New Hospital's Final Number: $41.8 Million


The new number is $41.8 million. The final number. Leaders at the Martha's Vineyard Hospital now say this is what they must raise or borrow in order to replace the decrepit building that houses the Island's only hospital.


"I think this is the number we are really going to run with," said hospital chief executive officer Tim Walsh this week. "Unfortunately I would have liked to see it come in a little lower than that, but this is it - this is what we are going to work with."

Hospital trustees learned the news at a board meeting held over the Memorial Day weekend.

Formally launched late last summer and the most ambitious capital project in the history of the Vineyard, the plan to build a new hospital has proceeded in fits and starts. And the asking price has changed more than once.

In August of 2003 when the plan was first unveiled, the cost was estimated at $30 million. A few months later, as the plan took shape, the price tag went up - way up - to $50 million.

Sticker shock reverberated around the Vineyard community and hospital leaders vowed to bring it down. This week they kept that promise.

The $41.8 million includes $1.2 million for renovating the existing hospital building, and it also includes a five per cent contingency, Mr. Walsh said. The per-square-foot price for the new hospital building is $355, he said. The new building is currently planned at 89,000 square feet. The per-square-foot price for renovating the old hospital building now stands at $125.
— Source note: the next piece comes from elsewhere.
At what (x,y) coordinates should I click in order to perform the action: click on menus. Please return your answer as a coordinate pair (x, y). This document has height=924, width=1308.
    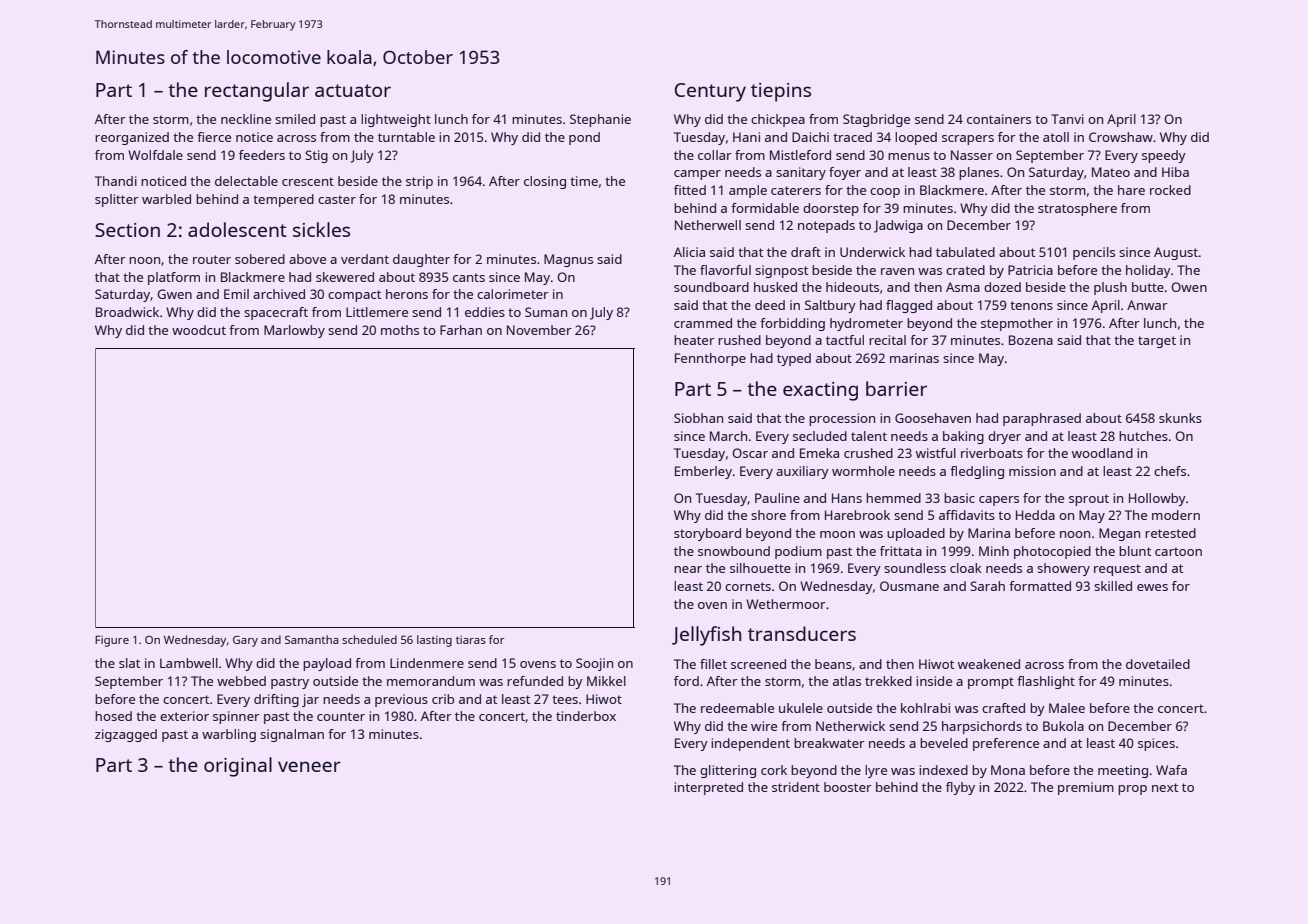
    Looking at the image, I should click on (909, 156).
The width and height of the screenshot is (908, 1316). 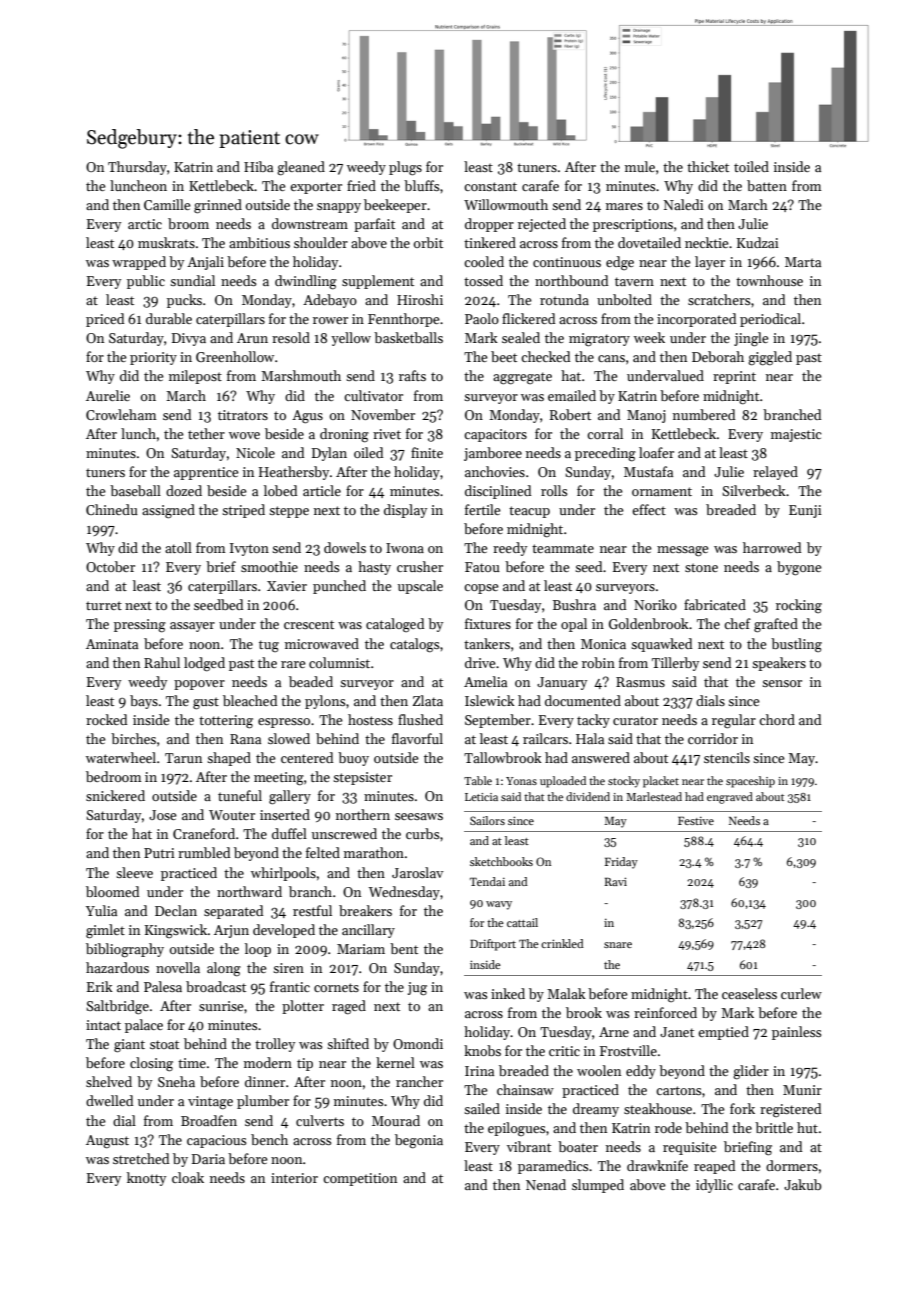 What do you see at coordinates (770, 320) in the screenshot?
I see `periodical` at bounding box center [770, 320].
Mr. Walsh said senior managers and hospital trustees will now undertake the arduous task of examining financial feasibility. "We are going to look at our debt capacity and our ability to handle it," Mr. Walsh said.
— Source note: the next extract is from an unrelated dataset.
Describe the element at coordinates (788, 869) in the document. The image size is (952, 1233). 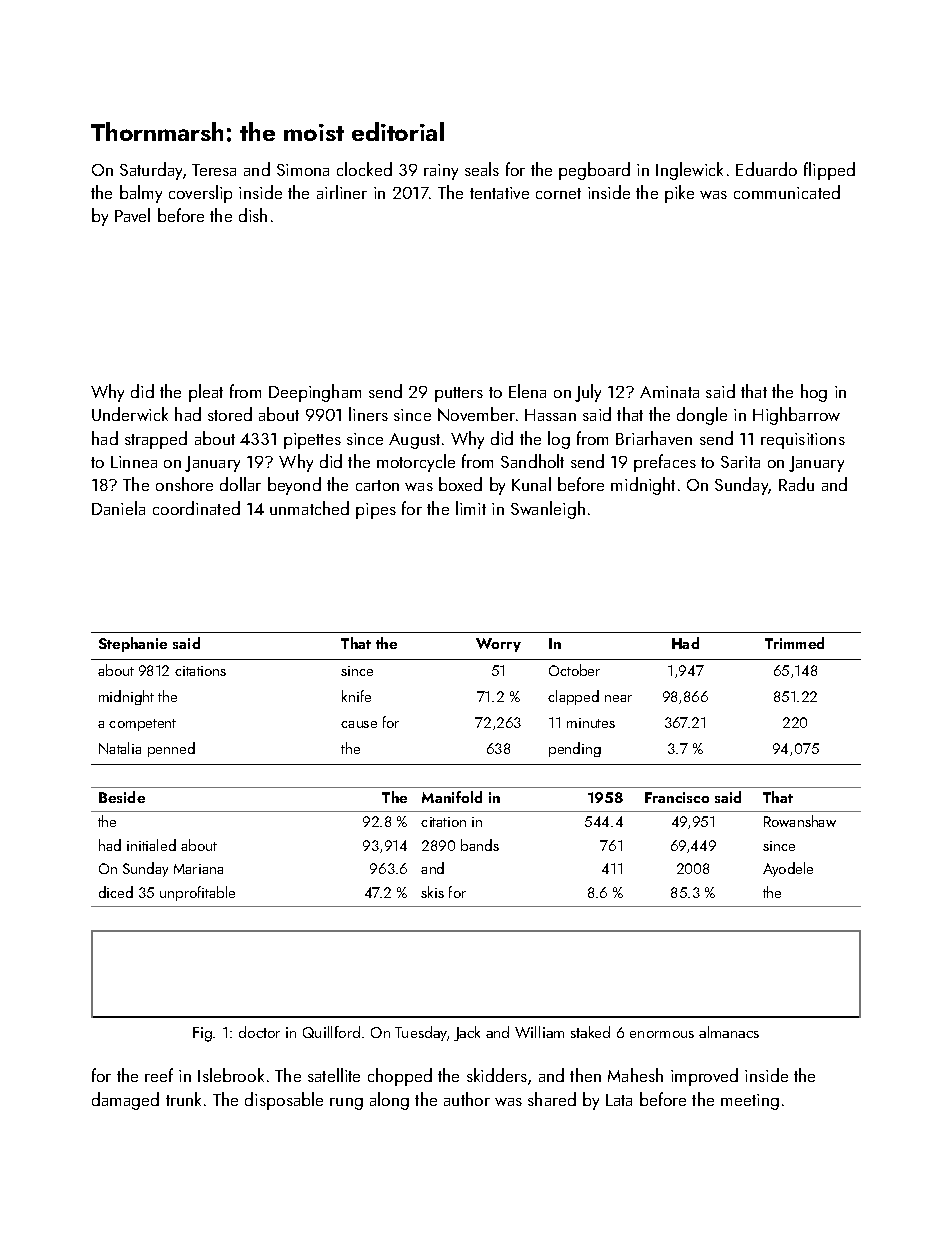
I see `Ayodele` at that location.
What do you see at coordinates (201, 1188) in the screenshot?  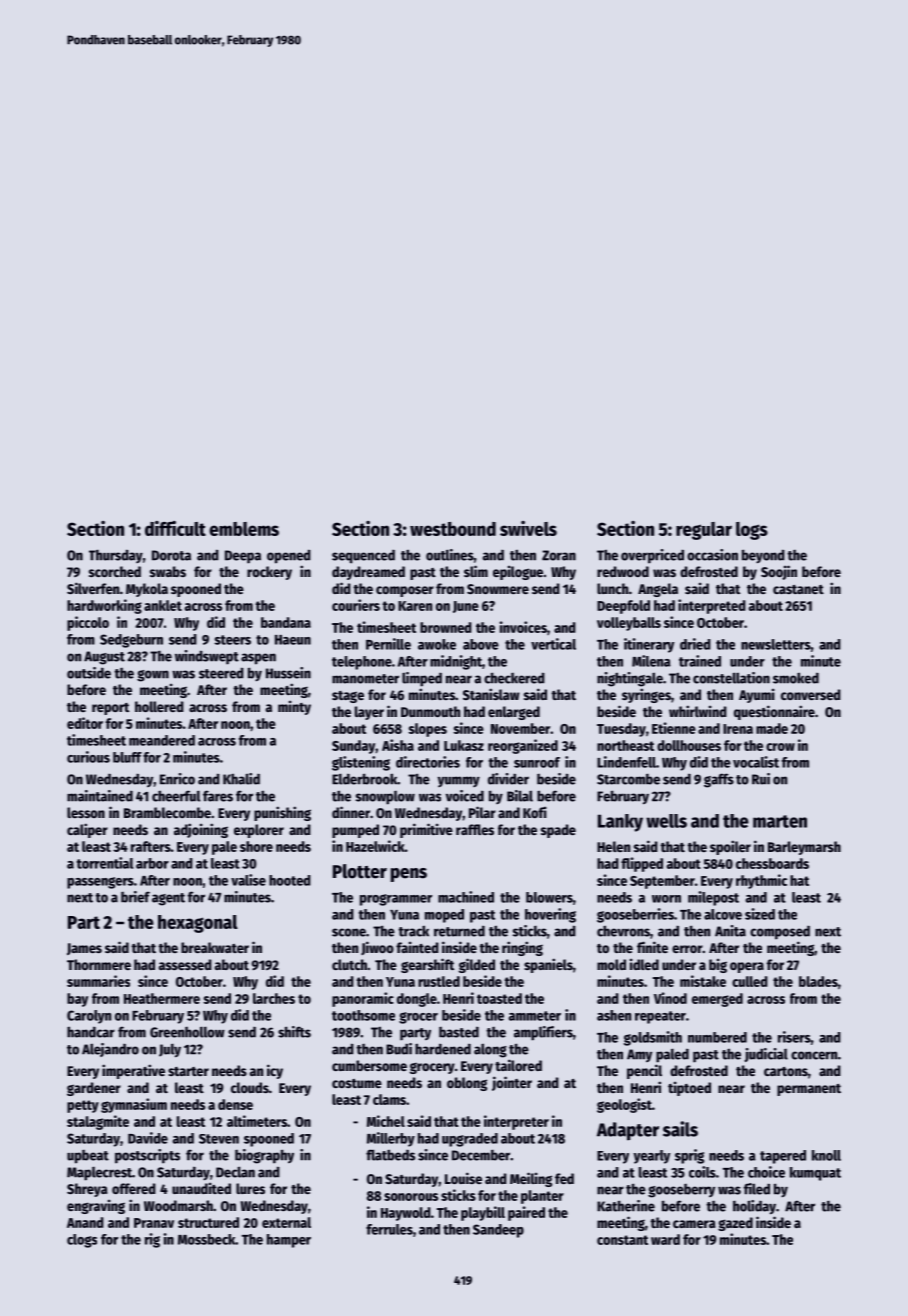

Year-end financial statements released by the hospital last week show that the hospital is operating in the black - even on a combined basis - but is also carrying a medium-to heavy debt load. Three years ago the hospital took on fresh debt when it bought back a bond that was used to build Windemere. The entire campus was mortgaged to pay $1.5 million for a $2.5 million bond. Windemere continues to depend on hospital resources to remain viable, although the drain is now less than it was a year ago.

A special board meeting is now set for the end of June, when trustees will get a look at the final determination of need (DON) application, which must be filed with the state by July 1. DON applications are required by the state department of public health for all capital projects over $10 million. The application includes detailed reporting requirements for the specifications of the project - including the financing plan.

Mr. Walsh said a community forum is planned for shortly after the board meeting. No date had been set yet for the forum at press time.

The building project has gone through a series of changes. The original plan called for razing the existing hospital in phases and building a new, three-story structure with an emergency room and a complete range of services including radiology, laboratory, surgery, obstetrics, acute care and intensive care. A separate professional building to house doctors' offices was also planned.

At a public forum last winter, Island residents were critical of the plan to have the hospital face Eastville avenue. There was also some criticism of the plan to build a separate professional building for doctors, and many said that they were stunned at the $50 million price tag.

A revised plan now on deck calls for building a new hospital that will be married to the rear portion of the old 1929 cottage hospital. The new plan calls for a building that faces Beach Road instead of Eastville avenue, and it will not include a new professional building to house doctors' offices. Instead, the existing hospital would be renovated for use as office space, administration and other ancillary services including day care, visiting nurses and complementary medicine.

"We have built the foundation for our broader vision - a brand new hospital," wrote hospital board president John Ferguson in an op-ed piece that is published on the Commentary Page of this morning's Gazette. "We've always known that we could not realistically ask for support for the construction of a new facility until we proved that we were also good fiscal managers. . . . We are ready to begin anew," he also wrote.

The architect for the project is Mark Rowland, an architect with Thomas, Miller & Partners in Tennessee.